Health Grades lets you search for specialists in your area and has patients ratings so you can see how their patients feel about their care. It also tells about their educational background and advanced certifications.
I have been on Xolair since 2009. I was a week late with a shot a few months ago and boy could I feel it. I let it slide thinking it was not helping much, but I was wrong.
Has her IgE level been tested? My level the first time I was tested by my PCP was just over the lower threashold. When my allergist had me tested my level more than doubled.
Does she use NSAIDs? If she does, does she have an asthma attack within 12-24 hours of taking it (possibly sooner)? If so, you should have her treated for AERD (Aspirin Exacerbated Respiratory Disease). She is young for it, but kids have been diagnosed with it.
Also, you may want to talk to her doctor about alternatives to Singulair like Acolate or Zyflo. They are pricey, but very effective. You can get assistance for them if you need it.
Hi, The other poster gave some very good advice. Allergust who specialize in asthma are the best for us. They can treat the allergic component as well as the the asthma. Personally thw pulmo was a waste of time and money. Very few of them actually want to bother with asthma. The first one I saw almost forgot to listen to my lungs at my first apointment. Then said, "Sounds like an asthmatics lungs." Then she did not listen to my lungs at all at the second apointment despite the fact that I was coughing through the whole thing.
The sad thing about your experience with the paramedics is it is far too frequent.

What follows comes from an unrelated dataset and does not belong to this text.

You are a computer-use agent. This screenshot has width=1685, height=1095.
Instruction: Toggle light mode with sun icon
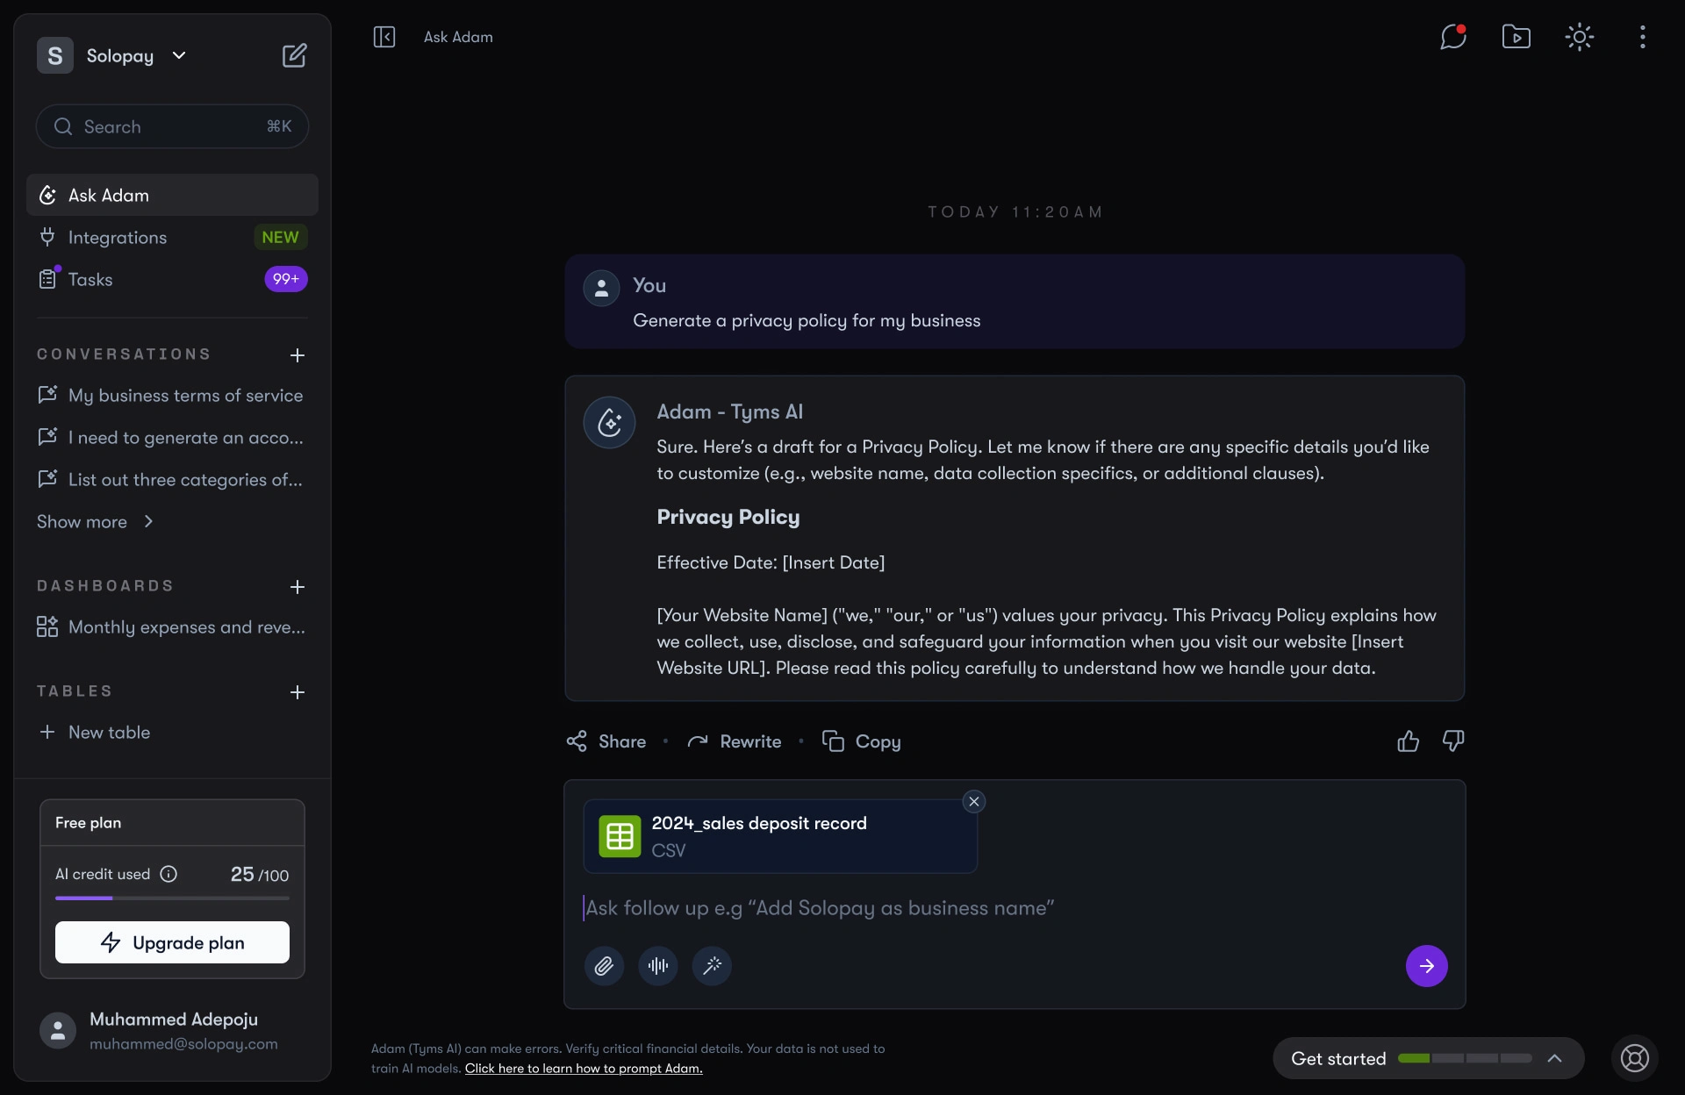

His poor lungs "sounded clear" because he was not moving enough air to produce sound. The retraction of the around his ribs should have been all they needed to start a breathing treatment with oxygen.
To find a good doctor go to www.aaaai.org. In the upper right they have a link to Find a Doctor. Look for a doctor who is a Fellow, you may be able to find one with a fellowship in ACAAI as well. Fellows have met additional educational requirements. Once you have a doctor you think you may like, look them up on www.healthgrades.com to see what patients have to say about them. Health Grades also lists a lot of info that is helpful.
Good luck. I hope you find some help for your precious little one.
As amcate said, everyone is different. I hope you are working with an allergist who has been trained to treat all triggers. Have you been allergy tested? Immuno-therapy works, but can takeawhile to become effective. It is essential that you treat all aspects of your asthma.
For me getting controll of my asthma was like peeling off layers if an onion. Allergies. GERD. Fungal infection. AERD (Aspirin Exacerbated Respiratory Disease). It took about three years to find and treat all the layers, but once that happened life did pretty much return to "normal", not like before but livable. I was on antibiotics and pred about every four to six weeks that third year. I was on them about 2/3s of the four months prior to AERD treatment.
Be patient and educate yourself as much as you can. Be sure to find a top notch spcialist to work with.
Hi, You sound a lot like I me a few years ago. Xolair has been very helpful for me. You may want to talk to your allergist about two other things. 1) Aspirin Exacerbated Respiratory Disease - causes impossible to control asthma without aspirin desensitization. 2) Zyflo - would replace Singulair. Instead of modifying leukotriine, this blocks the production of them. It is extremely pricey, but the manufacturer and several foundations help cover the cost.
That is why I suggested looking for a specialist with a fellowship. Additional education and continuing education is required to obtain and maintain a fellowship. Any asthma specialist with a fellowship should be very well versed in the special needs of exercise induced asthma.